In August 1997, financially unstable Bridas sold 60% of its stock to Amoco, which merged the next year with British Petroleum. A key Amoco consultant happened to be that ubiquitous Eurasian player, former national security advisor Zbig Brzezinski, while another such luminary, Henry Kissinger, just happened to be a consultant for Unocal. BP-Amoco, already developing the Baku-Tblisi-Ceyhan (BTC) pipeline, now became the major player in what had already been dubbed the Trans-Afghan Pipeline or TAP. Inevitably, Unocal and BP-Amoco went to war and let the lawyers settle things in a Texas court, where, in October 1998 as the Clinton years drew to an end, BP-Amoco seemed to emerge with the upper hand.

Under newly elected president George W. Bush, however, Unocal snuck back into the game and, as early as January 2001, was cozying up to the Taliban yet again, this time supported by a star-studded governmental cast of characters, including Undersecretary of State Richard Armitage, himself a former Unocal lobbyist. The Taliban were duly invited back to Washington in March 2001 via Rahmatullah Hashimi, a top aide to "The Shadow," the movement's leader Mullah Omar.

Negotiations eventually broke down because of those pesky transit fees the Taliban demanded. Beware the Empire's fury. At a Group of Eight summit meeting in Genoa in July 2001, Western diplomats indicated that the Bush administration had decided to take the Taliban down before year's end. (Pakistani diplomats in Islamabad would later confirm this to me.) The attacks of September 11, 2001 just slightly accelerated the schedule. Nicknamed "the kebab seller" in Kabul, Hamid Karzai, a former CIA asset and Unocal representative, who had entertained visiting Taliban members at barbecues in Houston, was soon forced down Afghan throats as the country's new leader.

Among the first fruits of Donald Rumsfeld's bombing and invasion of Afghanistan in the fall of 2001 was the signing by Karzai, Pakistani President Musharraf and Turkmenistan's Nyazov of an agreement committing themselves to build TAP, and so was formally launched a Pipelineistan extension from Central to South Asia with brand USA stamped all over it.

Russian President Vladimir Putin did nothing—until September 2006, that is, when he delivered his counterpunch with panache. That's when Russian energy behemoth Gazprom agreed to buy Nyazov's natural gas at the 40% mark-up the dictator demanded. In return, the Russians received priceless gifts (and the Bush administration a pricey kick in the face). Nyazov turned over control of Turkmenistan's entire gas surplus to the Russian company through 2009, indicated a preference for letting Russia explore the country's new gas fields, and stated that Turkmenistan was bowing out of any U.S.-backed Trans-Caspian pipeline project. (And while he was at it, Putin also cornered much of the gas exports of Kazakhstan and Uzbekistan as well.)

◇ ◇ ◇

# TASK GOAL
Carry on the account of the Trans-Afghan Pipeline rivalry, starting after its last sentence.

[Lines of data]
◇ ◇ ◇

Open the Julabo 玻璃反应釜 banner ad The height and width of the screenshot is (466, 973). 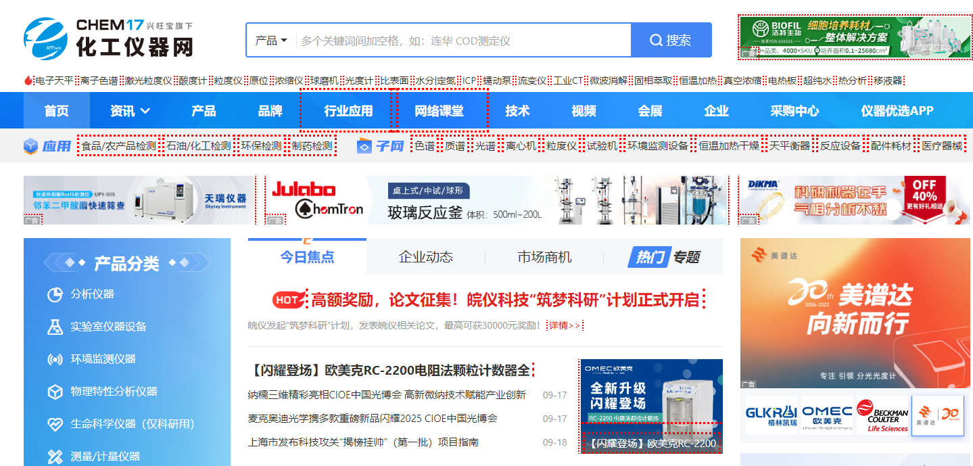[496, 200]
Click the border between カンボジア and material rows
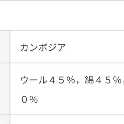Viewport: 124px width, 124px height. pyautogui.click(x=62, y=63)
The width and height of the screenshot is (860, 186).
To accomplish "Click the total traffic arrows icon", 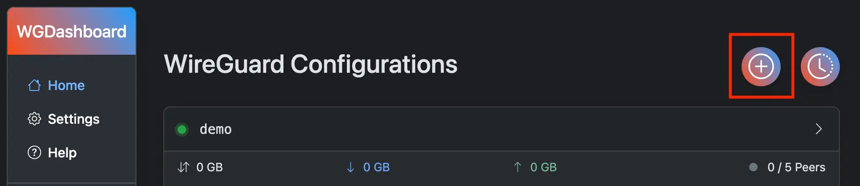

◇ ◇ ◇

# TASK RESULT
Thus, almost five years later, with occupied Afghanistan in increasingly deadly chaos, TAP seemed dead-on-arrival. The (invisible) star of what would later turn into Obama's "good" war was already a corpse.

But here's the beauty of Pipelineistan: like zombies, dead deals always seem to return and so the game goes on forever.

Just when Russia thought it had Turkmenistan locked in…

A Turkmen Bash

They don't call Turkmenistan a "gas republic" for nothing. I've crossed it from the Uzbek border to a Caspian Sea port named—what else—Turkmenbashi where you can purchase one kilo of fresh Beluga for $100 and a camel for $200. That's where the gigantic gas fields are, and it's obvious that most have not been fully explored. When, in October 2008, the British consultancy firm GCA confirmed that the Yolotan-Osman gas fields in southwest Turkmenistan were among the world's four largest, holding up to a staggering 14 trillion cubic meters of natural gas, Turkmenistan promptly grabbed second place in the global gas reserves sweepstakes, way ahead of Iran and only 20% below Russia. With that news, the earth shook seismically across Pipelineistan.

Just before he died in December 2006, the flamboyant Turkmenbashi boasted that his country held enough reserves to export 150 billion cubic meters of gas annually for the next 250 years. Given his notorious megalomania, nobody took him seriously. So in March 2008, our man Gurbanguly ordered a GCA audit to dispel any doubts. After all, in pure Asian Energy Security Grid mode, Turkmenistan had already signed contracts to supply Russia with about 50 billion cubic meters annually, China with 40 billion cubic meters, and Iran with 8 billion cubic meters.

And yet, none of this turns out to be quite as monumental or settled as it may look. In fact, Turkmenistan and Russia may be playing the energy equivalent of Russian roulette. After all, virtually all of Turkmenistani gas exports flow north through an old, crumbling Soviet system of pipelines, largely built in the 1960s. Add to this a Turkmeni knack for raising the stakes non-stop at a time when Gazprom has little choice but to put up with it: without Turkmen gas, it simply can't export all it needs to Europe, the source of 70% of Gazprom's profits.

Worse yet, according to a Gazprom source quoted in the Russian business daily Kommersant, the stark fact is that the company only thought it controlled all of Turkmenistan's gas exports; the newly discovered gas mega-fields turn out not to be part of the deal. As my Asia Times colleague, former ambassador M.K. Bhadrakumar put the matter, Gazprom's mistake "is proving to be a misconception of Himalayan proportions."

In fact, it's as if the New Great Gamesters had just discovered another Everest. This year, Obama's national security strategists lost no time unleashing a no-holds-barred diplomatic campaign to court Turkmenistan. The goal? To accelerate possible ways for all that new Turkmeni gas to flow through the right pipes, and create quite a different energy map and future. Apart from TAPI, another key objective is to make the prospective $5.8 billion Turkey-to-Austria Nabucco pipeline become viable and thus, of course, trump the Russians. In that way, a key long-term U.S. strategic objective would be fulfilled: Austria, Italy, and Greece, as well as the Balkan and various Central European countries, would be at least partially pulled from Gazprom's orbit. (Await my next "postcard" from Pipelineistan for more on this.)

IPI or TAPI?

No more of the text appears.